Par quel miracle du regard et de la pensée, l’objet ordinaire, l’objet quotidien, peut-il se faire objet d’art ? Qui soupçonnerait, derrière une porte vitrée, à l’angle d’un mur, sur des dallages piétinés par des milliers de passages, que se cache une image artistique, quelque chose qui révèle à la fois une personnalité et une époque ?
C’est un mélange, une chimie, qui s’opère pour obtenir un tel résultat. Mais c’est inexplicable. On peut réfléchir sur le cas, échafauder des hypothèses, des théories, psychologiques, sociologiques, artistiques, on peut tout faire, tout dire, tout penser, mais rien, jamais, n’expliquera réellement le fait.
Or, c’est ce fait, irréductible, implacable, que nous montre aujourd’hui dans toute sa plénitude, Isabelle Girollet. Comment !? Ce petit bout de femme, pétillant, joyeux, malicieux, et si naïf à la fois, opérer un tel miracle sur une réalité aussi banale que la moderne architecture en ses détails les plus plats ! C’est inimaginable, dira-t-on.

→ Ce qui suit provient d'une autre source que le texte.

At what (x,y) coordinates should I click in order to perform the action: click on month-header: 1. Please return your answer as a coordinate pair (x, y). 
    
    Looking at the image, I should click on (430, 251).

Eh bien, non ! C’est précisément, cette personnalité si spontanée, jamais encombrée de savoirs universitaires poussiéreux, toujours en revanche ouvert sur un monde changeant, toujours en accord avec lui comme elle est en accord avec elle, qui nous offre ces images étonnantes, tellement renouvelées dans leurs visions et leurs conceptions.

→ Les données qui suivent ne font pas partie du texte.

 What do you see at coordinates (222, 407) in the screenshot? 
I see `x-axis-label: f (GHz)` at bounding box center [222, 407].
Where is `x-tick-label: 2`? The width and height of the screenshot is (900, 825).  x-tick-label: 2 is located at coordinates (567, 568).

Car Isabelle Girollet nous avait habitué à des photographies certes extraites de grands ensembles architecturaux contemporains, souvent industriels, mais jamais encore elle n’était allée aussi loin dans la rénovation. Au point qu’on ne reconnait plus qu’à peine sa manière. Tout était clair, net, froid, glacial parfois, bien que toujours très coloré, et tout devient flouté, ponctué, mouvant, vif même, presque saccadé quelquefois. Et plus encore qu’auparavant, nous sommes dans le détail significatif, révélateur d’une idée. C’est presque du minuscule qui explose en image abstraite. Une serrure, un angle de verre, et l’on a une composition. Comment comprendre cela ? Il n’y a quasiment que la couleur, si révélatrice d’elle, qui nous rappelle la première vision d’Isabelle. Oh ! certes, tout est construit comme autrefois, parfaitement équilibré, mais ça bouge désormais, ça glisse, ça saute, ça s’ellipse, avec rapidité parfois, ça brille donc ça reflète une lumière mouvante. C’est la découverte de la notion de temps dans l’image. Voilà, c’est sans doute ce qu’a voulu Isabelle Girollet, faire vivre ses photographies, emporter le spectateur avec elles, les conduire dans l’espace-temps. Qu’on ne s’y trompe pas, ce n’est là qu’une étape, une étape qui nous rappelle aussi bien Lucio Fontana que Pierre Soulages, et il y a fort à parier qu’elle ira plus loin encore dans l’abstraction non pas lyrique, mais spatialiste, dans cette recherche du mouvement et du temps dans l’espace clos et figé de l’image, ou les formes, les lignes, les couleurs se complètent et jouent ensemble pour dynamiser la surface, la faire elle-même bouger et l’extraire de son propre carcan. Il y a là de l’intellectuelle qui s’ignore, car tout cela, avec Isabelle Girollet, se fait dans la plus grande simplicité et la plus grande candeur. Toutefois, quelque chose ne trompe pas. Elle me confiait il y a quelque temps qu’elle rentrait le soir épuisée d’une journée de travail. Elle avait en effet marché, photographié, mais surtout elle s’était plongée toute entière dans sa réflexion, cherchant quelque chose, ce quelque chose qui est ses tirages, qui sont sa pensée, elle-même donnée entièrement à ses clichés, au point de se confondre avec eux. Il n’y a pas de mystère, toute image d’art photographique est plus qu’un simple shooting. De cela, on se moquerait presque, s’il n’y avait en arrière-plan une véritable personnalité d’artiste, qu’Isabelle Girollet possède au plus haut point.